=== Excerpted records ===
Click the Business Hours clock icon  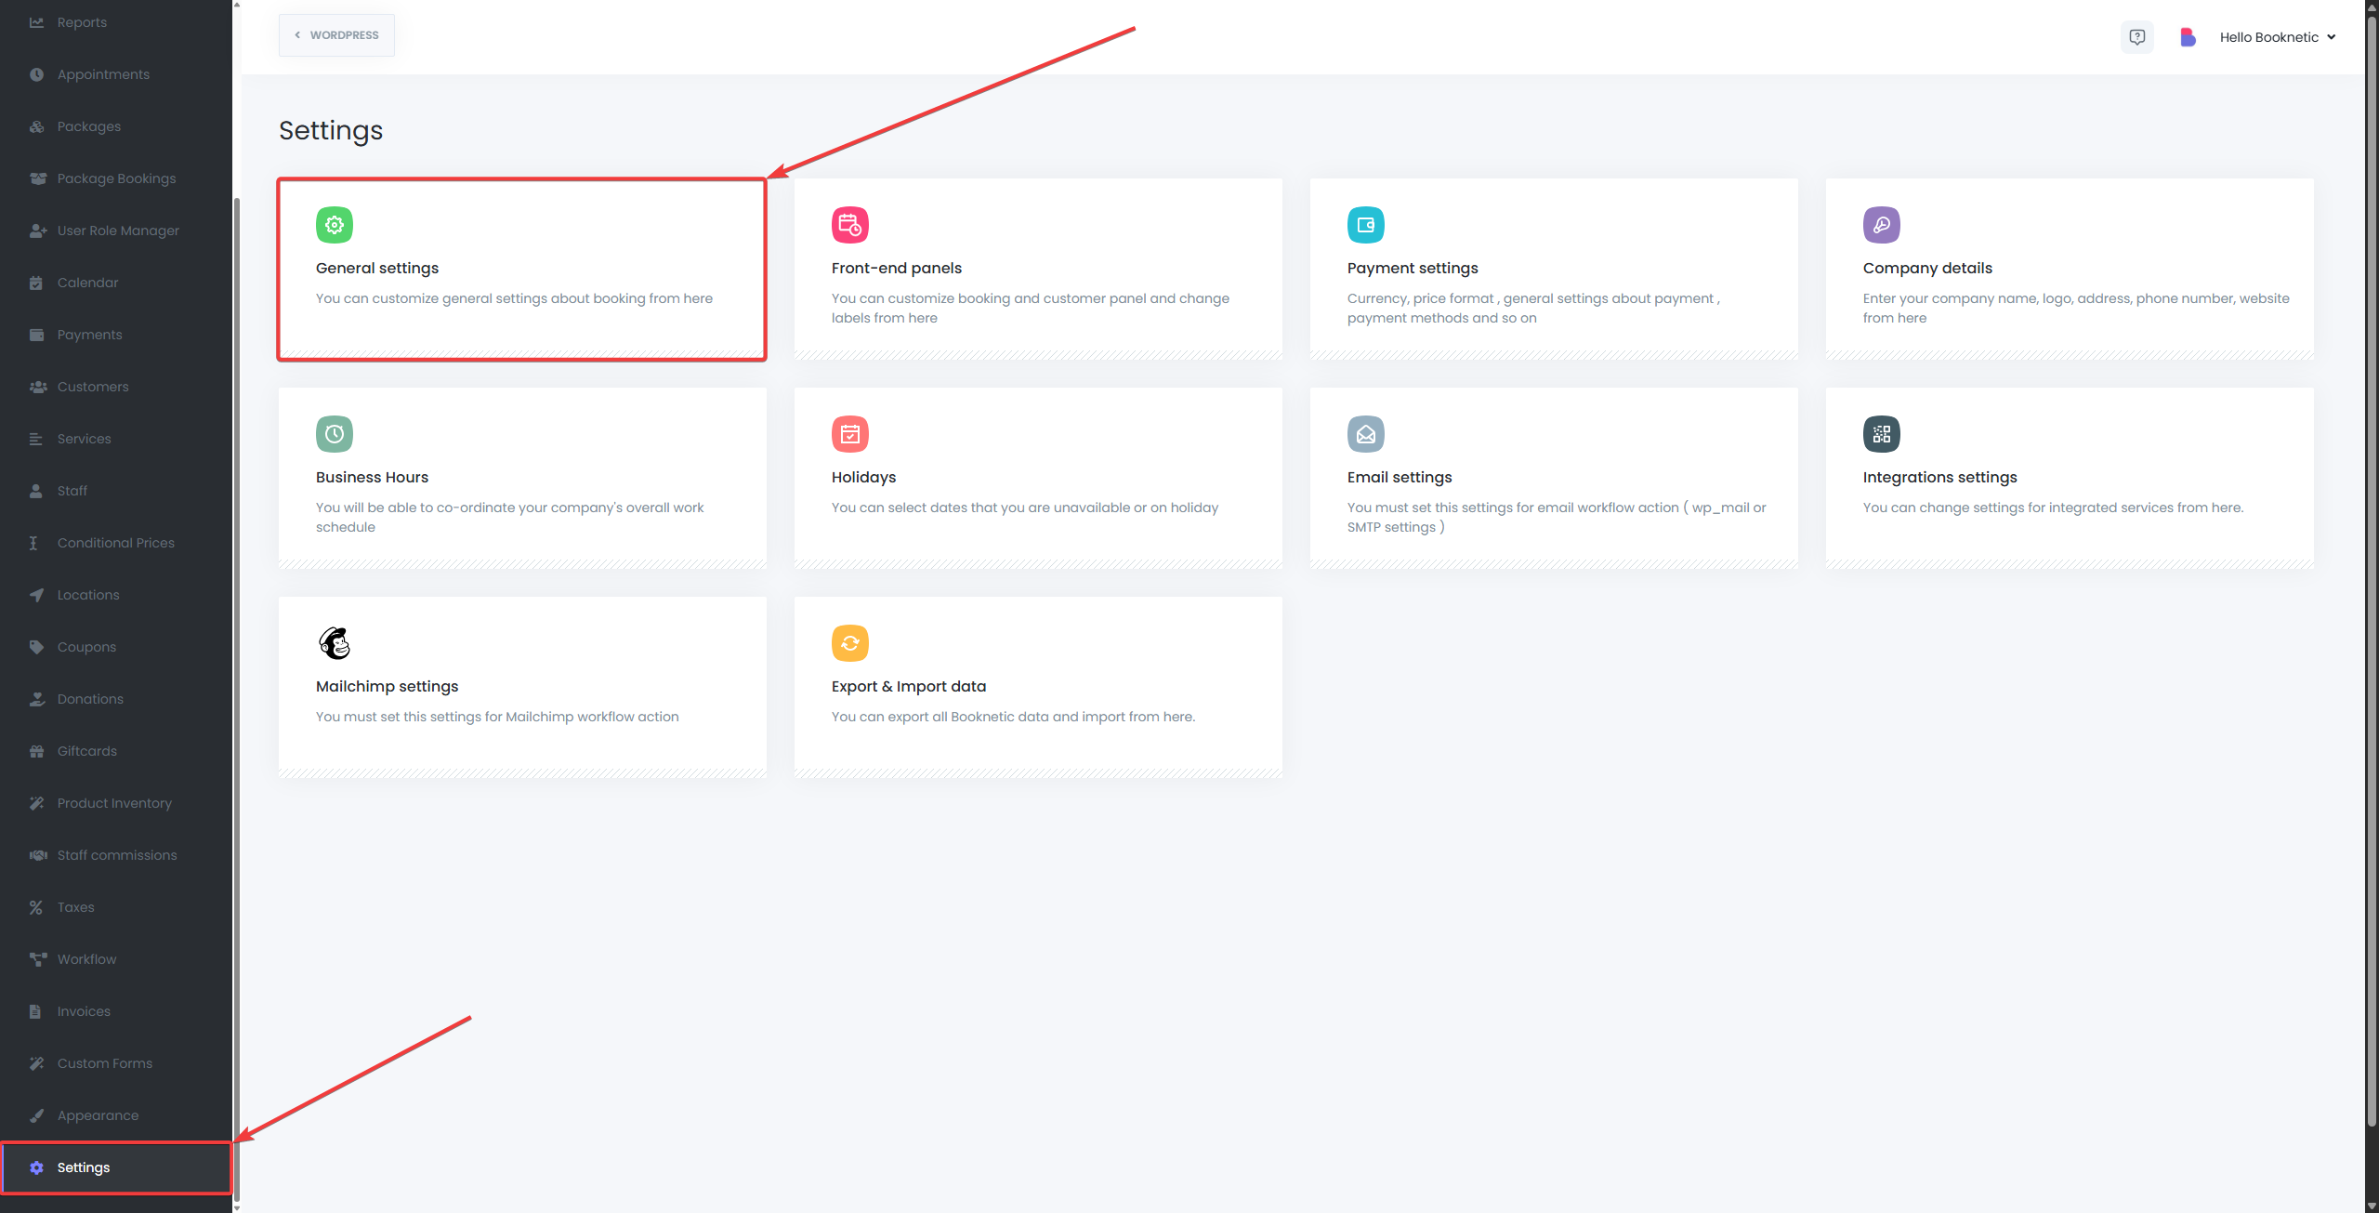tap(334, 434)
===
=== Excerpted records ===
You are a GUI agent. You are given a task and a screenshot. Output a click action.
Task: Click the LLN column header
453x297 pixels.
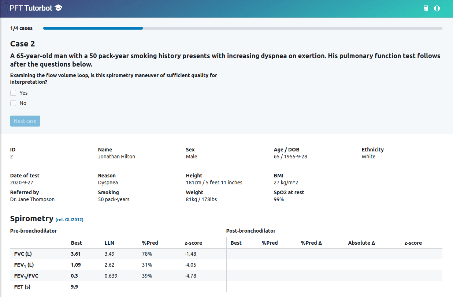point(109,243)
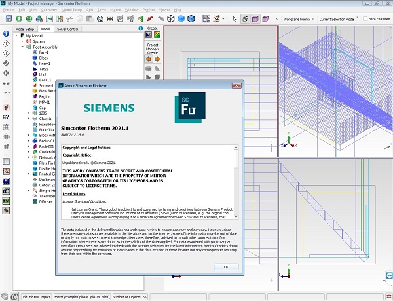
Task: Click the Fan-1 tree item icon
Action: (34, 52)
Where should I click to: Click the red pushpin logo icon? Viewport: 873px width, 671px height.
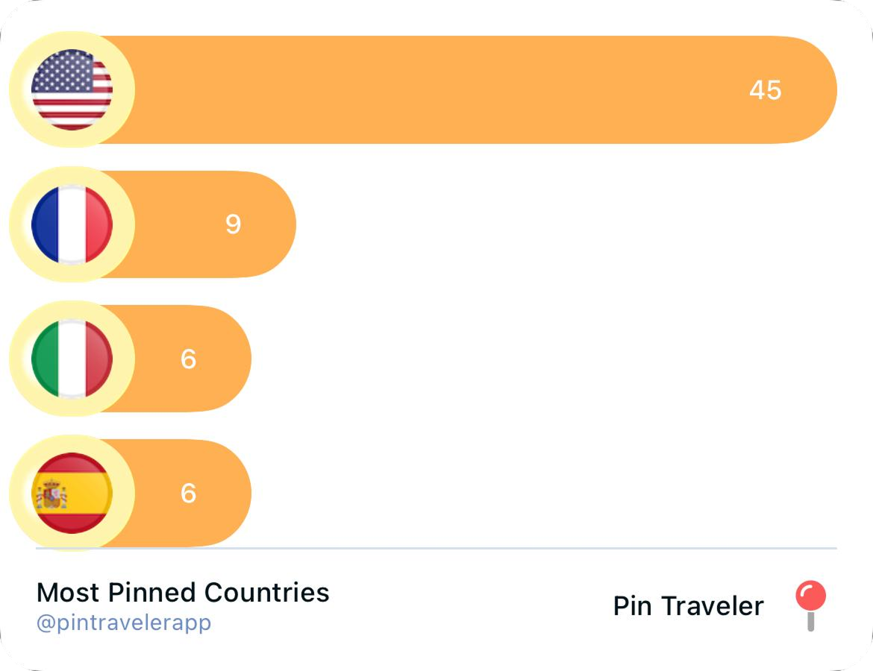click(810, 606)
===
The request
Return the data exactly as it appears, from the line containing "You are a GUI" through the line containing "click(810, 606)", both included, omitting the pictures.

The result
You are a GUI agent. You are given a task and a screenshot. Output a click action.
Task: Click the LLN column header
453x297 pixels.
point(109,243)
Task: Click the Fan-1 tree item icon
Action: (34, 52)
Where should I click to: Click the red pushpin logo icon? Viewport: 873px width, 671px height.
click(810, 606)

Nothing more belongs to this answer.